4. History or evidence of ocular infection inflammation, or of herpes simplex keratitis,
or clinically significant blepharitis or conjunctivitis at baseline (Visit 1)..

5. Contact lens wear within 30 minutes of instillation of study medication.

6. Ocular medication of any kind within 30 days of Visit 2, with the exception of a)
ocular hypotensive medications (which must be washed out according to the provided
schedule), b) lid scrubs (which may be used prior to, but not after Visit 2) or c)
lubricating drops for dry eye (which may be used throughout the study),

7. Clinically significant ocular disease (e.g. corneal edema, uveitis, severe
keratoconjunctivitis sicca) which might interfere with the study, including
glaucomatous damage so severe that washout of ocular hypotensive medications for one
month is not judged safe (i.e., cup-disc ratio > 0.8).

8. Central corneal thickness greater than 600 microns.

9. Any abnormality preventing reliable applanation tonometry.

Study eye:

10. Glaucoma: pseudoexfoliation or pigment dispersion component, history of angle closure.

Note: Previous laser peripheral iridotomy is acceptable.

11. Previous glaucoma intraocular surgery or laser procedures in study eye(s).

12. Refractive surgery in study eye(s) (e.g., radial keratotomy, PRK (photorefractive
keratectomy), LASIK (Laser-Assisted in situ Keratomileusis), etc.).

General/Systemic:

13. Clinically significant abnormalities in laboratory tests at screening (See Appendix
1).

14. Clinically significant systemic disease (e.g., uncontrolled diabetes, myasthenia
gravis, hepatic, renal, cardiovascular or endocrine disorders) which might interfere
with the study.

15. Participation in any investigational study within the past 30 days.

16. Changes of systemic medication during the study that could have a substantial effect
on IOP within 30 days prior to screening, or anticipated during the study.
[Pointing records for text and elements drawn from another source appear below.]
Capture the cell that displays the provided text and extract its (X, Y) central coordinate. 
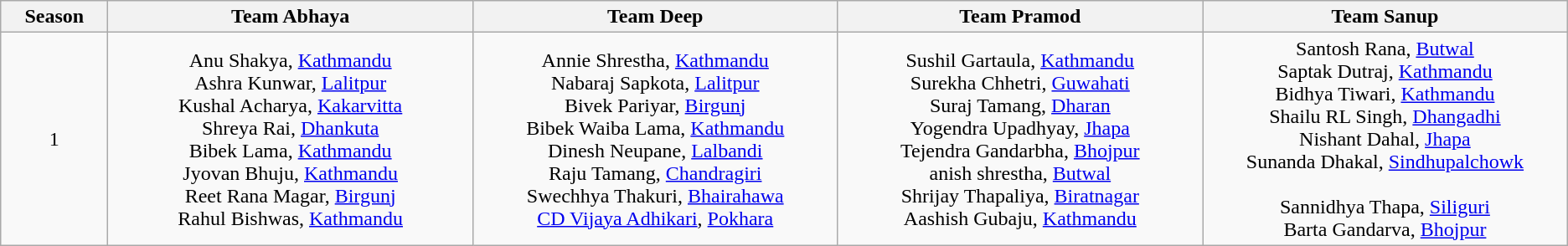
Team Pramod (1020, 17)
1 (54, 139)
Season (54, 17)
Team Sanup (1385, 17)
Team Abhaya (291, 17)
Team Deep (655, 17)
17. Due to status of preclinical safety program, women of childbearing potential who are
pregnant, nursing, planning a pregnancy, or not using a medically acceptable form of
birth control. An adult woman is considered to be of childbearing potential unless she
is one year post-menopausal or three months post-surgical sterilization. All females
of childbearing potential must have a negative urine pregnancy test result at the
screening examination and must not intend to become pregnant during the study.